HuntWise Offers 250+ Map Layers

Mature bucks made it their old age by avoiding hunters. That means, in order to get a chance at them, you need to go where other hunters aren’t. Sometimes, that means hiking farther than other hunters will go.

Mobile Apps, like HuntWise, make it easy to find public land to hunt, but what should you look for when choosing a spot to sit? Before you venture out into unknown public land, try to look for these three things: a food source, cover, or a travel path. If you are gun hunting, look for a place with excellent visibility, like a hillside, or a field edge. Once you found the public land you are going to hunt, scout the area for these land features using satellite imagery.

Other Hunting Areas

Look for local game preserves. A game preserves also known as a hunting preserve, is a “large area of land where wild animals live and are hunted in a controlled way for sport.” Usually maintained by government-affiliated programs, such as the Department of Natural Resources.

Hunting Co-ops are managed by organizations. Local groups like QDMA maintain many public hunting co-ops. Hunting co-ops often require a membership or have antler point restrictions set.

Strategies for Last Minute Hunting

When hunting public land, get in first. Wake up before the other hunters and set up your spot. This is a good idea for many reasons. For one, it gives you time to settle in before deer are moving. The second reason is to avoid other hunters. Hunters may see your vehicle parked near where you are hunting and choose to hunt different locations, or they may push some deer your way.

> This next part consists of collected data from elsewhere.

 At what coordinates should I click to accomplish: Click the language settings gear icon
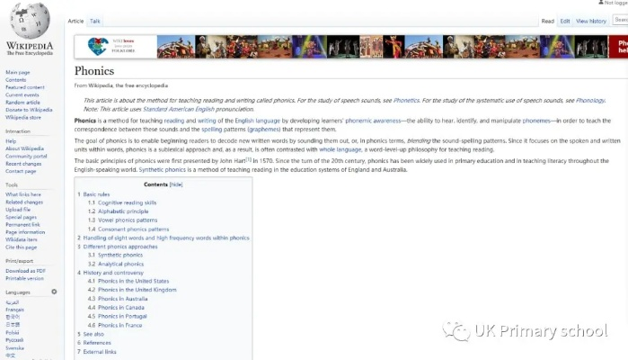pos(54,292)
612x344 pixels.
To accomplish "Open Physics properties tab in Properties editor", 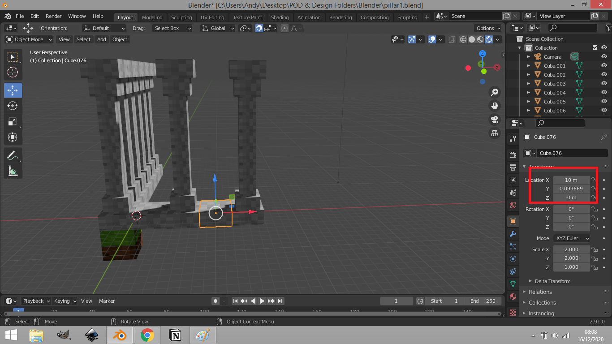I will pyautogui.click(x=513, y=258).
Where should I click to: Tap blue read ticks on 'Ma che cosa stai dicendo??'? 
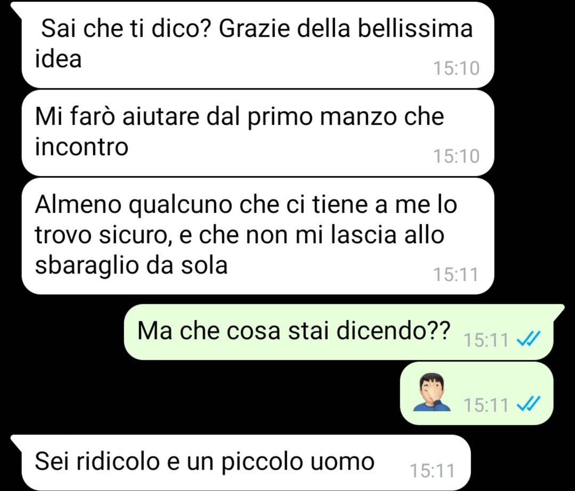(529, 339)
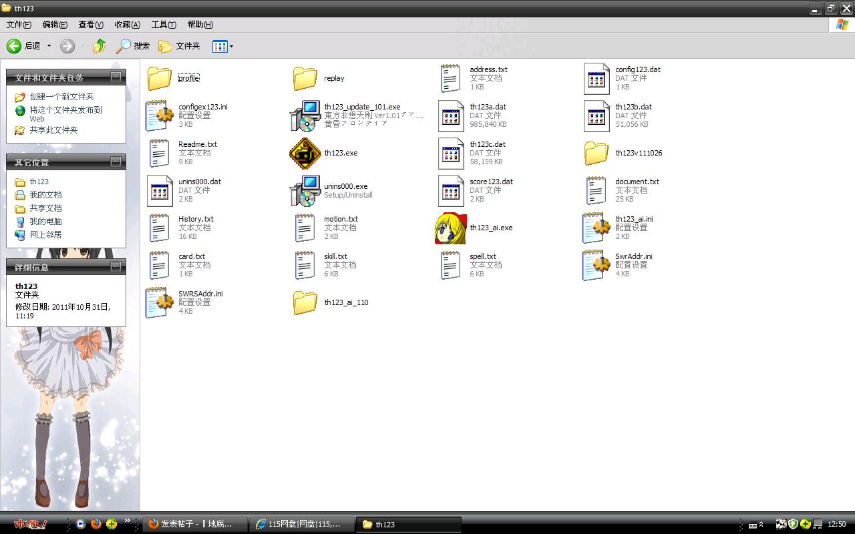Click the 创建一个新文件夹 link
Screen dimensions: 855x534
click(x=61, y=97)
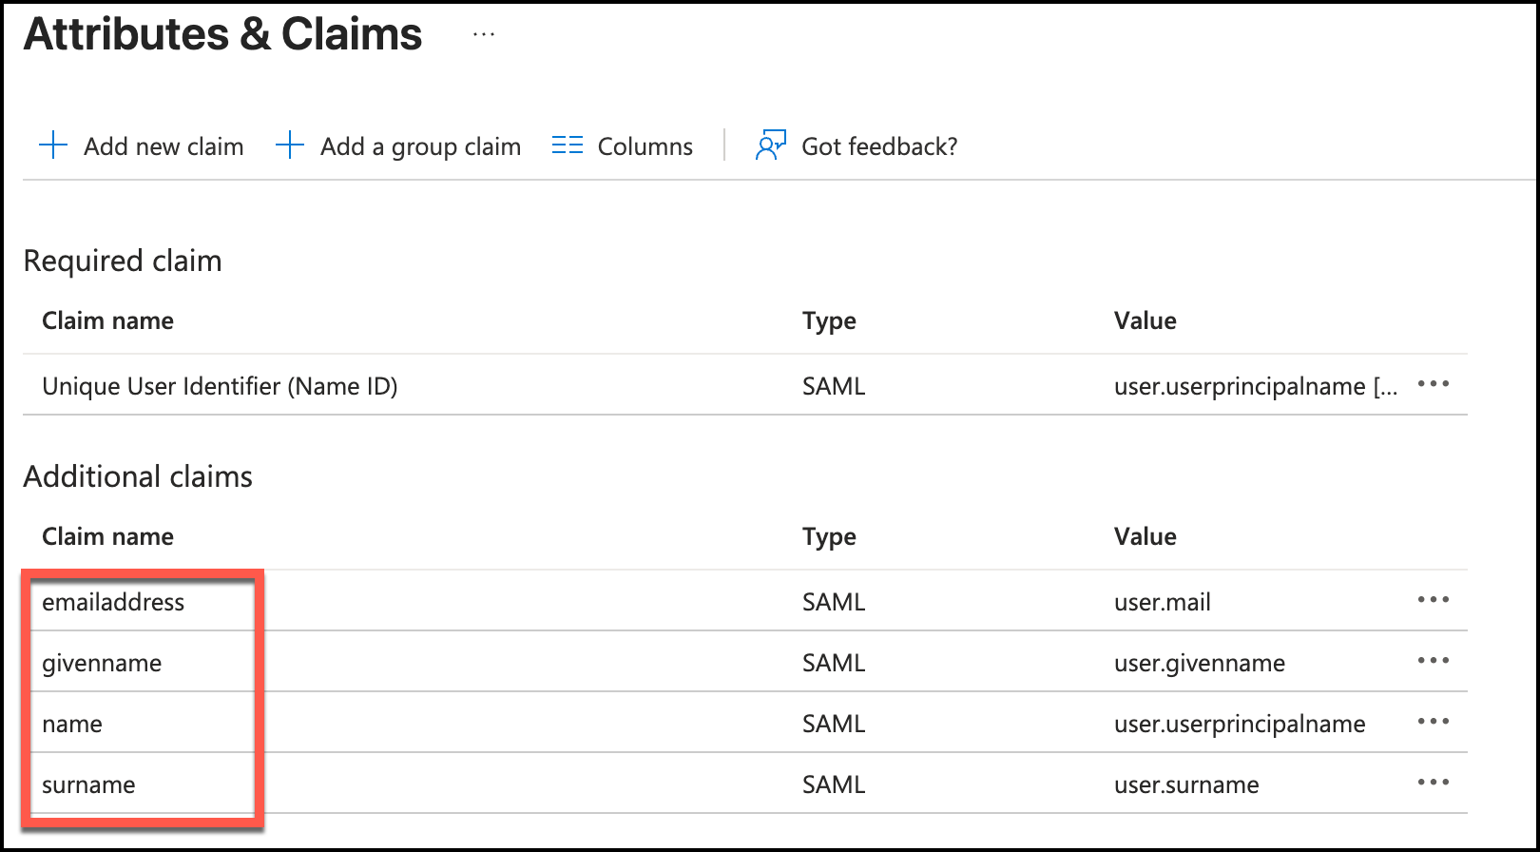
Task: Click the Got feedback? link
Action: (x=879, y=146)
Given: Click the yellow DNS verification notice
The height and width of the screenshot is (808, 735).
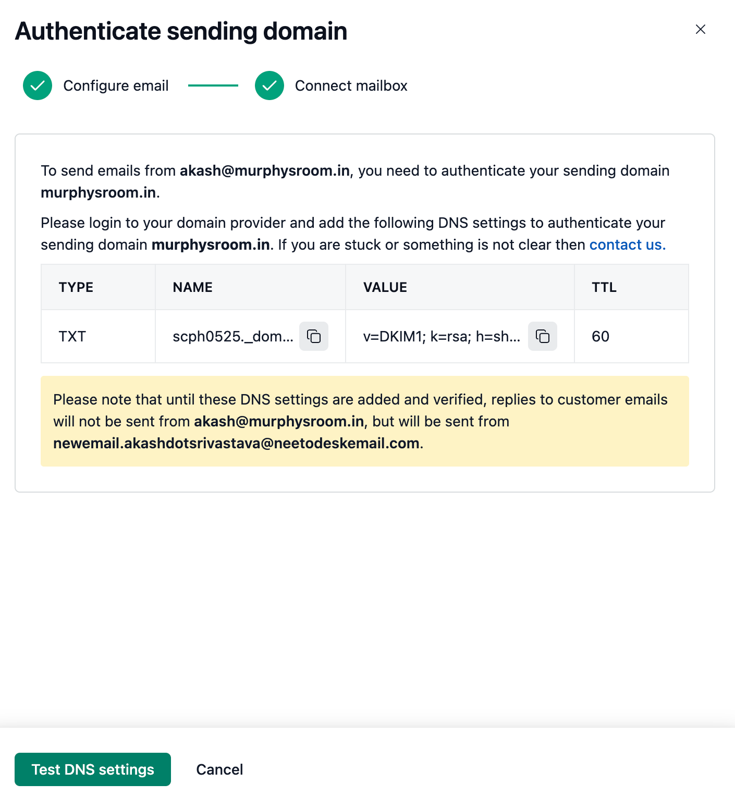Looking at the screenshot, I should click(365, 421).
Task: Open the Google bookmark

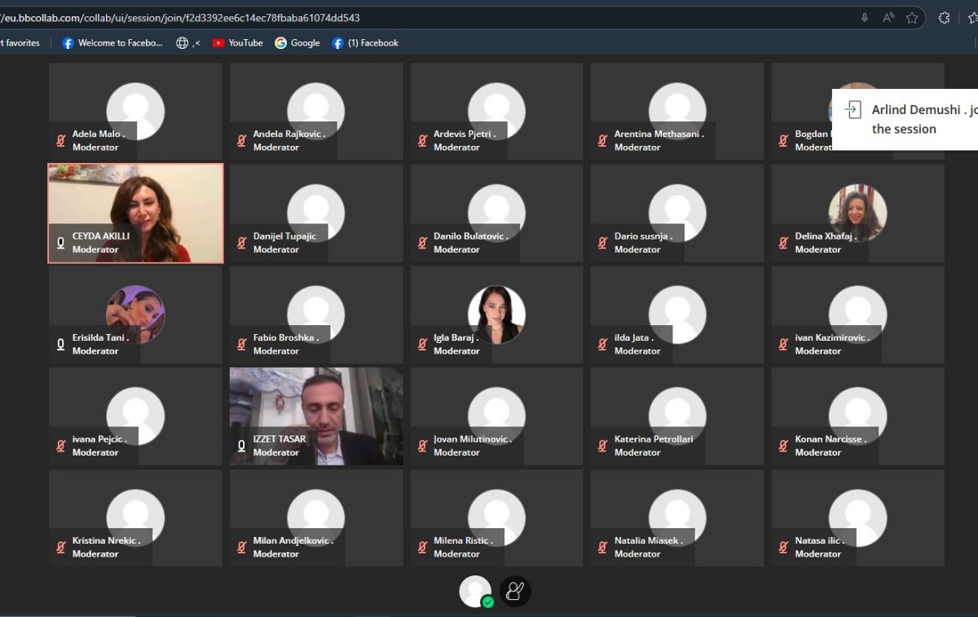Action: (x=297, y=43)
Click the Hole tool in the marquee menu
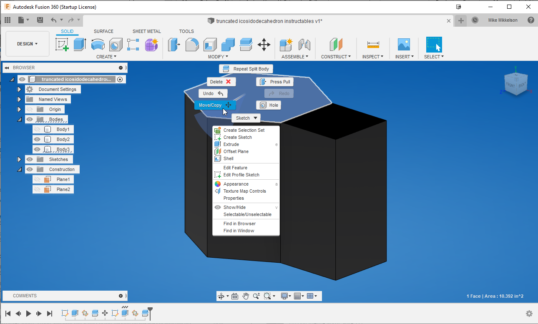Viewport: 538px width, 324px height. point(269,105)
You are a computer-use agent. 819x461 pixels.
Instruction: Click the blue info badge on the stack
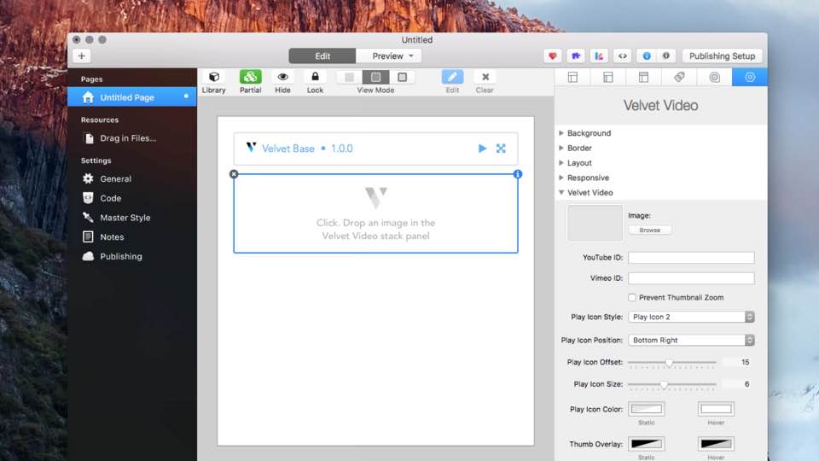[x=517, y=174]
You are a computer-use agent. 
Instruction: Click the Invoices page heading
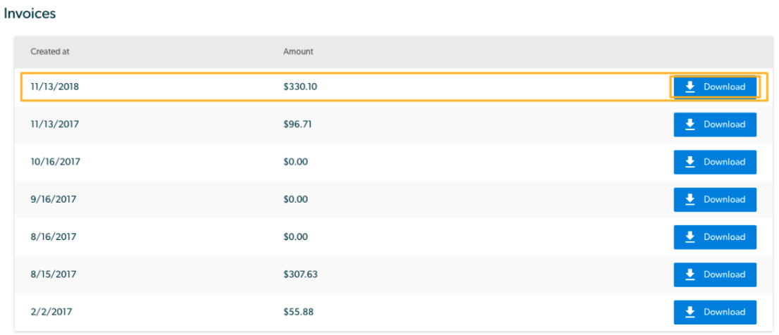(30, 13)
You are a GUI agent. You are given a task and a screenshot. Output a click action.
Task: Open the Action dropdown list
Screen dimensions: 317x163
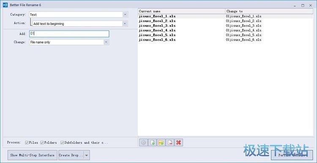point(125,24)
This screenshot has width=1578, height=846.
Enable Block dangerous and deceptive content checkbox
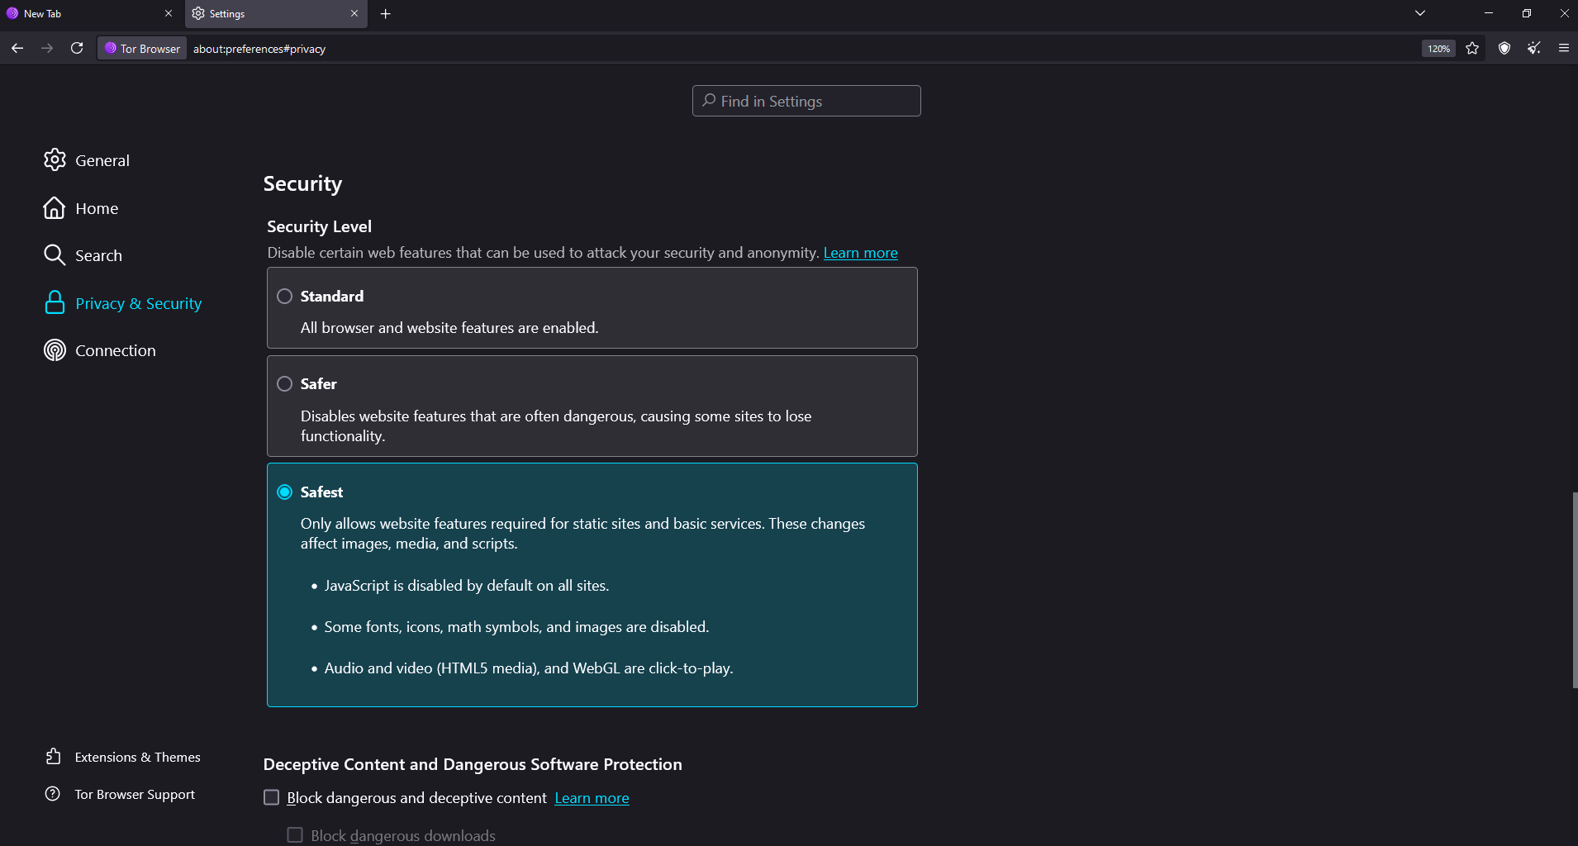[x=272, y=797]
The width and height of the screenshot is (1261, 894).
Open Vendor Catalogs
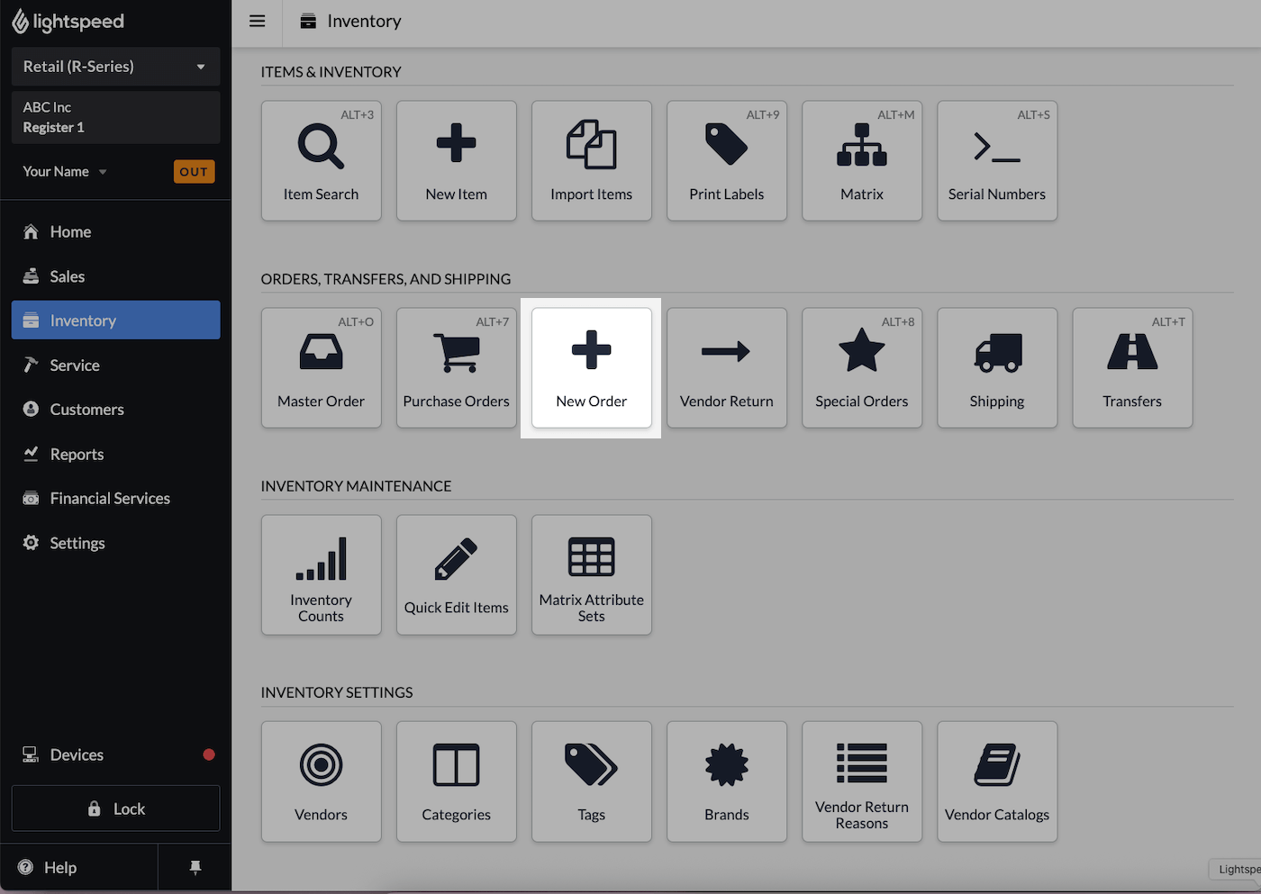[x=996, y=781]
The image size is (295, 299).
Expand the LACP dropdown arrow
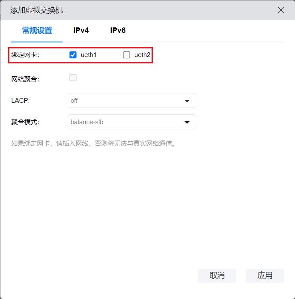pos(187,101)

Last-minute hunting usually means you don’t have a blind or tree stand set up. So, you have to be strategic when you enter the woods. If you are gun hunting, safety and visibility are vital. Always, always, always wear hunters orange when entering the woods during gun season. A pop-up ground blind is a great way to get in and set up quick and easy. Position your blind so that you can shoot to a clearing and with the wind in your face. Ground blinds help conceal your movement. Maybe the difference from getting picked off by that monster buck. Don’t underestimate the old school method of sitting at the base of a tree. It works. There is something so natural about going out and trying to blend in with your surroundings. Deer have excellent vision. So, if you choose to go the old school route, make sure you wear good camo and try to be as still as possible.

How to Hunt Public Land

For bowhunting, hunting methods gets a little more technical since the goal is to have deer come in close. Hang-on tree stand setups and tree saddles are all the rage right now, but don’t forget, pre-set stands, climbers, ground blinds, spot and stalk, and wearing ghillie suits on the ground. They all are effective if utilized strategically. Try to blend into the canopy or surrounding cover. A good rule of thumb is to place your stand higher in open hardwoods and lower in swampy wetlands. If tree stands aren’t for you, or you are hunting with a firearm, you can also try a pop-up ground blind. Before you head out, make sure you know the wind direction, and remember that you can check HuntWise to compare your hunting spots by the wind. Once you are out there, be aware of the direction the wind is taking your scent and try to keep the wind blowing in your face.

Being able to go out and harvest a deer whether it is the last minute or not, is an incredible achievement. Utilize your instincts and modern-day resources to increase your chances. Leave public land and other peoples’ property cleaner than you found it. if you pack it in, pack it out.